Entries for locating words and elements
<<<<
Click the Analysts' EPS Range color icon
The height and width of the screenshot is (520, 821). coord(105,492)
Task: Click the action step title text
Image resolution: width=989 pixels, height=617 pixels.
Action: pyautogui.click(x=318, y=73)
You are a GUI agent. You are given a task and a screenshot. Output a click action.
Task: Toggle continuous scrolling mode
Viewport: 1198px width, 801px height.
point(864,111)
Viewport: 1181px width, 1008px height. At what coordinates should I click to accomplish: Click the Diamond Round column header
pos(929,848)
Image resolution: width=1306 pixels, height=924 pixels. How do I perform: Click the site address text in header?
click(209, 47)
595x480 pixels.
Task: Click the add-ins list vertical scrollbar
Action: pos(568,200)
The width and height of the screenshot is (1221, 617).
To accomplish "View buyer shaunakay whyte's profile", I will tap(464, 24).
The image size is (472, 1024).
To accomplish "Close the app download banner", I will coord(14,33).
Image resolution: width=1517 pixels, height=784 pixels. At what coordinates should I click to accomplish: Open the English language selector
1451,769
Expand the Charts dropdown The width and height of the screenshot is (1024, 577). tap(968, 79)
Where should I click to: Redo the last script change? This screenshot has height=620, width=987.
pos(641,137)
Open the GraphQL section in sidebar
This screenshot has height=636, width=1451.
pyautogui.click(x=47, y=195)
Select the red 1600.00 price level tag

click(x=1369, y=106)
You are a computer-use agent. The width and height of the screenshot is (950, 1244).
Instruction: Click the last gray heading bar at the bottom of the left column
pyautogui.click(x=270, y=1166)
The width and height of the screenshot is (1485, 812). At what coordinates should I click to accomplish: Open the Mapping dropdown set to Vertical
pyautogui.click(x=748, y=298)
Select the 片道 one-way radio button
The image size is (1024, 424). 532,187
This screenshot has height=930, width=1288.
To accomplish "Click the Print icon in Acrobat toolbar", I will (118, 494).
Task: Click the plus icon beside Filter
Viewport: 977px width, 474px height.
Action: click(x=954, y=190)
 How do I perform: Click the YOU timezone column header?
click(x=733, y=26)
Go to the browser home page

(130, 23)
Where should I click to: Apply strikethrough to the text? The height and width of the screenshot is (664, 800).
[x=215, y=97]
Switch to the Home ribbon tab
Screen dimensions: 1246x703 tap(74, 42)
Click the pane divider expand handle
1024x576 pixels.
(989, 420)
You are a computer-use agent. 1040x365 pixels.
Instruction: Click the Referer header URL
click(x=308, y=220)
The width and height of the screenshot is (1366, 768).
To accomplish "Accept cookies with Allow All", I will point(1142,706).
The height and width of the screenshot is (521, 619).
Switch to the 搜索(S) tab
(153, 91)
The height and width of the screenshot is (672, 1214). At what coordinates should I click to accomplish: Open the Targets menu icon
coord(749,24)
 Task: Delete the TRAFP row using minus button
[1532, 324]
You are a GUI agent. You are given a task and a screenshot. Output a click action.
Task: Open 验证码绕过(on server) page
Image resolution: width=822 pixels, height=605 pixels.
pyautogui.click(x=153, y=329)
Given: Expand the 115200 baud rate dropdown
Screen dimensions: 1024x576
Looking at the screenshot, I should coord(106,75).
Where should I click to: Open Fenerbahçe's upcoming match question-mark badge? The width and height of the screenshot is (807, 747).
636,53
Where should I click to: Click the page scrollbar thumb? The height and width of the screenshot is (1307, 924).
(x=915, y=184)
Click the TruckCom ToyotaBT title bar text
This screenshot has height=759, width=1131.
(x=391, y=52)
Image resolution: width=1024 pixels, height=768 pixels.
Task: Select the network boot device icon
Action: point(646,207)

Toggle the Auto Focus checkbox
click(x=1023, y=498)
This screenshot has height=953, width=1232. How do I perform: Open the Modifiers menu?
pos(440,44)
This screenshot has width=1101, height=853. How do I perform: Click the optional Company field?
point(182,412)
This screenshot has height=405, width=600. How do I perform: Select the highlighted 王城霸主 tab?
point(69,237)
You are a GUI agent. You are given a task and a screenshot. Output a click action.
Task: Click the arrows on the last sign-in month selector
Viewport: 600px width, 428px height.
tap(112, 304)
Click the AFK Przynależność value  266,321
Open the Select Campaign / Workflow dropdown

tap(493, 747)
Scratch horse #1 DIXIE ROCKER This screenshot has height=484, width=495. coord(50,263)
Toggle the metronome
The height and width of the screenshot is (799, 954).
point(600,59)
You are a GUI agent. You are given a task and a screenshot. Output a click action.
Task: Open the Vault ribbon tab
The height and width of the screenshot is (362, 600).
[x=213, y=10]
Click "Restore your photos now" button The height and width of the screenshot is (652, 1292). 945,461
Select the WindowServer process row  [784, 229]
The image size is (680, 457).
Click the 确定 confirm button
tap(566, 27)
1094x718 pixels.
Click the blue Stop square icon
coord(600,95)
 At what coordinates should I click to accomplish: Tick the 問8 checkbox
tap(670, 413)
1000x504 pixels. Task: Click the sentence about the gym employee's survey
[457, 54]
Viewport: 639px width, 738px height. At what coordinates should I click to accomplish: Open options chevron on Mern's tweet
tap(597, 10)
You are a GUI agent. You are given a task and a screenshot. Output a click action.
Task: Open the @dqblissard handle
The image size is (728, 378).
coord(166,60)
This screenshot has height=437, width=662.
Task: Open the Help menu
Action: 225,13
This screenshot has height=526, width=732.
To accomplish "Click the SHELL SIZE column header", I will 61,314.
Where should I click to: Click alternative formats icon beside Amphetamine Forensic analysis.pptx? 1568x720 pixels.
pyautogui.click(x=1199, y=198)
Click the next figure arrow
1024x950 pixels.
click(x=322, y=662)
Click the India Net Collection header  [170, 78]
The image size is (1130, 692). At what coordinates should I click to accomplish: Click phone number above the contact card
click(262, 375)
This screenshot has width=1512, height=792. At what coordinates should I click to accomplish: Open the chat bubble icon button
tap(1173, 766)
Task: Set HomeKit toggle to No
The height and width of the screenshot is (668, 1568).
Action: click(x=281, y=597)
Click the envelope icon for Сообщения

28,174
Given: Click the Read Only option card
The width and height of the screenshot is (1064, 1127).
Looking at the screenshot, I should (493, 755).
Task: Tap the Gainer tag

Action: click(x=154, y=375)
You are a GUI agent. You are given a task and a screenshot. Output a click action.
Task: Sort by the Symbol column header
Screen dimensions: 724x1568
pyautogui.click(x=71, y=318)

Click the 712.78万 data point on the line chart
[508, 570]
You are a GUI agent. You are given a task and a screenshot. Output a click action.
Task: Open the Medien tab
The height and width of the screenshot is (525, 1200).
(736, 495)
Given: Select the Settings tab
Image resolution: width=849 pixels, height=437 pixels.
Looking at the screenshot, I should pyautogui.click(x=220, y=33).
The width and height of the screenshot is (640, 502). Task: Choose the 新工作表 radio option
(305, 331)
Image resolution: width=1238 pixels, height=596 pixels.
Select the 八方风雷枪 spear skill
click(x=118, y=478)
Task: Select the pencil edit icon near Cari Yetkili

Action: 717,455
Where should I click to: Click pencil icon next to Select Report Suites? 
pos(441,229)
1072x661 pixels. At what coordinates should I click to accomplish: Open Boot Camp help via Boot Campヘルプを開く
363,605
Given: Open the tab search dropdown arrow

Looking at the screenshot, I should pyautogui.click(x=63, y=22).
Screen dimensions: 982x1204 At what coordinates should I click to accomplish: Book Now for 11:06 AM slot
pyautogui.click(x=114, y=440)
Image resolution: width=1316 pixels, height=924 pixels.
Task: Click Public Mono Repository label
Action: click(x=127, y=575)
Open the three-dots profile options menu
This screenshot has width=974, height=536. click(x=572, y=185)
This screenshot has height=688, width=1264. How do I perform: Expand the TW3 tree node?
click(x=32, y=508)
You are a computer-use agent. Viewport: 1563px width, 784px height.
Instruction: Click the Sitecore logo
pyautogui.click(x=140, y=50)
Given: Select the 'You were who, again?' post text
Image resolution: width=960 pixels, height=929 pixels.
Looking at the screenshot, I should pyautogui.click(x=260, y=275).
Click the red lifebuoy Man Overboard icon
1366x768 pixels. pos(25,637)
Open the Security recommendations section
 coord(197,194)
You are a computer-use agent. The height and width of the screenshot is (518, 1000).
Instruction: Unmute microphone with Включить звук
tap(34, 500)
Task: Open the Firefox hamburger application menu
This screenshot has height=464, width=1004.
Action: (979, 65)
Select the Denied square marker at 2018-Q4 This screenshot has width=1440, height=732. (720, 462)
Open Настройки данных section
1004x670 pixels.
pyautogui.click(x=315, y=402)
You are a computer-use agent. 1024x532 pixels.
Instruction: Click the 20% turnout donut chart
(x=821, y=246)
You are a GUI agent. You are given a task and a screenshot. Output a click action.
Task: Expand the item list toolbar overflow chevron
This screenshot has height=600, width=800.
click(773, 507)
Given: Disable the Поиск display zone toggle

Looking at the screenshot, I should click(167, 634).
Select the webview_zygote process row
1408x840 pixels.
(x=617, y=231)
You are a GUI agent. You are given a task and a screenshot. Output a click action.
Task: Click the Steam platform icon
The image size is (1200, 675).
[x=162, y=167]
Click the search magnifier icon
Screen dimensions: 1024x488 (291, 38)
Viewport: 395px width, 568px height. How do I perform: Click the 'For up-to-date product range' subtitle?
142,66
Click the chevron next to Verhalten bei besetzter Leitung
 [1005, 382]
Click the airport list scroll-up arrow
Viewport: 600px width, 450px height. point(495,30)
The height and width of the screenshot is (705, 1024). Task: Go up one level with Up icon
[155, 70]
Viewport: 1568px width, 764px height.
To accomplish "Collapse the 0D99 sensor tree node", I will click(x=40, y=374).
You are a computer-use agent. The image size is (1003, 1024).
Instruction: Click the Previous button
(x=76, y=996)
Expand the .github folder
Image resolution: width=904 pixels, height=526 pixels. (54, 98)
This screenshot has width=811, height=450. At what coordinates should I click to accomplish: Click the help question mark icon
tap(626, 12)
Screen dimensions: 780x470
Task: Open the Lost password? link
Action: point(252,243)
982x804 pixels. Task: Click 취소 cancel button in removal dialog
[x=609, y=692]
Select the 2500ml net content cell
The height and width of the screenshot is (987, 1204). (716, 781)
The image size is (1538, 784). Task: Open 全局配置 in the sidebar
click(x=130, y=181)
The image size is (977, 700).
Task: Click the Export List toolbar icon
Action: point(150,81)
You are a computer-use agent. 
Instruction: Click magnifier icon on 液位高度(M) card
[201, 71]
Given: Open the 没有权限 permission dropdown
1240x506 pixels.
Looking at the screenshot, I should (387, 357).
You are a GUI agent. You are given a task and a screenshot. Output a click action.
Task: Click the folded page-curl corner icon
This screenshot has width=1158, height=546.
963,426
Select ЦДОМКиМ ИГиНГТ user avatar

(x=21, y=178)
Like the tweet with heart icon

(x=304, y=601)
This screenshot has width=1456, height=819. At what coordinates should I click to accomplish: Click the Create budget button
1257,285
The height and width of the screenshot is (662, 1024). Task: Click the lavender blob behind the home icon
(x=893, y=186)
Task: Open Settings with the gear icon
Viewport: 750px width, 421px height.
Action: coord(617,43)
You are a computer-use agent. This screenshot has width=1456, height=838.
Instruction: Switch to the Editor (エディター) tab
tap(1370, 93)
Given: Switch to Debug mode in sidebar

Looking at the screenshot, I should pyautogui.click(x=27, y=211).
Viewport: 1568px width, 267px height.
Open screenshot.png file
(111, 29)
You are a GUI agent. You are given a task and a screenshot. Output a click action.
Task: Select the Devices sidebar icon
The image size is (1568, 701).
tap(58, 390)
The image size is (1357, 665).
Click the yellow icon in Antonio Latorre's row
>>>>
Your objective –
Output the records from their first line through the line containing "Action: pos(568,200)" as a numbered list, leaving out any blank lines.

Answer for this exercise –
1. Click the Analysts' EPS Range color icon
2. The height and width of the screenshot is (520, 821). coord(105,492)
3. Task: Click the action step title text
4. Image resolution: width=989 pixels, height=617 pixels.
5. Action: pyautogui.click(x=318, y=73)
6. You are a GUI agent. You are given a task and a screenshot. Output a click action.
7. Task: Toggle continuous scrolling mode
8. Viewport: 1198px width, 801px height.
9. point(864,111)
10. Viewport: 1181px width, 1008px height. At what coordinates should I click to accomplish: Click the Diamond Round column header
11. pos(929,848)
12. Image resolution: width=1306 pixels, height=924 pixels. How do I perform: Click the site address text in header?
13. click(209, 47)
14. 595x480 pixels.
15. Task: Click the add-ins list vertical scrollbar
16. Action: pos(568,200)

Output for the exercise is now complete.